I fear if I go any further I will begin to sound like Scrooge.  I think I’ll sit in front of a fire and get my holiday spirit from a cup of…uh… cocoa this evening.

The Coincidence


Melody Beattie is a favorite author of mine. She doesn’t write novels. She writes nonfiction books that help me navigate through my days. Her pages always encourage and inspire me and give me new perspectives on the things that happen in my life.
I also admire Ms. Beattie because her first bestselling book was rejected by twenty publishers before it was finally published. I simply love stories about authors proving publishing companies wrong. Fortunately there are dozens of stories just like that to give aspiring authors hope. Did you know that Kathryn Stockett’s book The Help was rejected by sixty agents/publishers before it was finally accepted by one? You see, there is hope for all of us.
My personal two favorites of Melody Beattie’s books are titled The Language of Letting Go and More on the Language of Letting Go. (But all of her books are great.) Each of my two favorites contains daily readings that comprise a year’s worth of inspiring thoughts and suggestions. I’ve read both of these books several times. In fact I carry them in my car and read them at traffic lights. If you catch me reading, please don’t honk.
Ms. Beattie’s latest book is titled Making Miracles in Forty Days. Who wouldn’t want a miracle? I learned about the existence of the book by exploring on I was intrigued by the title and have always been impressed with Melody’s advice. The paperback wasn’t even out yet, but they promised it by December 10th. In late October I decided to order the CD read aloud by Melody. How fun it was to finally hear her actual voice after only reading her words off a page for years.
Now here’s my secret. I’ve been following her suggestions in her miracle project for the past thirty days. I see you shaking your head and doubting my intelligence. I used to teach high school, so I’m used to people questioning my intelligence. But I am definitely NOT one of those gals who receives a pen pal type email offering good luck if you pass it along. I just hit the delete button and take my chances.
I must admit I feel sheepish even telling you this. I began on November 4th. It requires you to write out how you would like to change your life if you had a magic wand. You also write out your goals. Haven’t we all done that at one time or another? “So what?” I thought. But I did it.
She requires that you list things you are grateful for each day, first thing in the morning. I’ve listed my gratitudes before too, no big news there. However, she also insisted that we list the negative issues going on in our lives first, and claim in writing, that we are grateful for them. Is she nuts? By then I not only questioned my sanity, but hers as well. But what did I have to lose? No one would know. I felt like an idiot.
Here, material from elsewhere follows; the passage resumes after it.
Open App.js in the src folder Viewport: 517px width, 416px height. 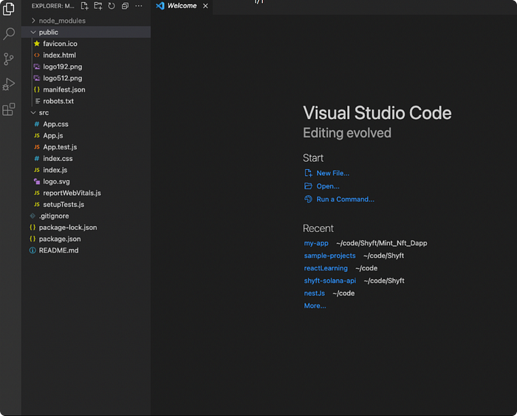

• I keep getting thicker in the middle. Joy to the world.
• I enjoy writing but no one seems to care. Woo-hoo! I’m grateful for that.
• I’m grateful for a pain I have in my neck…no, not a person….an actual pain. Love that pain.
• I am so thrilled that I received another rejection yesterday from an agent to whom I sent a manuscript. I   love receiving emails and letters that reject me. Just makes my day lovely.
Well, you get the idea. I felt completely absurd the entire time. Following your kind of “fake” gratitudes each day you may list the real things for which you are actually thankful. I like that part better. Melody demands you do this as soon as you wake up each day. She claims that is when we are most honest with ourselves. Later in the day we click on our denial skills and never even recognize our negative issues that bug us.
Well, there you have it my embarrassing confession. I have only a few days left before my forty days are up. So if you possess a miracle, send it my way.
There have been some baffling things I have noticed along the way. It seems like when I list a negative issue and ‘fake’ claim my gratitude for it, somehow it plants itself in my subconscious mind or something and my subconscious mind seems to work a little harder at resolving it. This takes no effort on my part. So I say, “Cool.”
In the beginning one of the issues I wrote that I would change if I could wave a magic wand, was to overcome my fear of technology enough to begin to blog. Agents and publishers insist that today’s authors blog, have a website and are active in social media. Blah. I wanted to do none of those things and had avoided them like being weighed in public. But here I am blogging and enjoying it. In less than a month I have received “likes” and positive comments from all over the world. I’ve discovered I enjoy writing humor pieces. Who knew? Thank you to all of you who have taken the time to read any one of my pieces. I think you are pretty miraculous.
Just last week I received an email from someone in Seattle. I live in Cincinnati. For those of you who don’t live in the states, or are geographically challenged, these places are maybe 2,000 miles apart. Completely out of the blue this was an old friend contacting me and asking if I wanted to collaborate on writing an eBook. She is a person whose writing I have always admired and she was suggesting a topic I never thought I would write about. But it is a topic close to my heart. This other gal has a website, blog and is into social media. She suggested a coach she uses who could help me with the eBook process. This gal is someone I send a Christmas letter to once a year. We typically have no other contact throughout the year.
You know what? I’m going to do it. This sounds eerily like a miracle. Nah, couldn’t be. I don’t believe in that stuff. It’s obviously just a coincidence. But guess who is going to keep listing her challenges each morning and claiming that she is grateful for them?

Faking It


 No, sorry.  This is not a post about the kind of faking Meg Ryan demonstrated for Billy Crystal in When Harry Met Sally.  Not that it wouldn’t make a great post.   It would be a wonderful topic to explore.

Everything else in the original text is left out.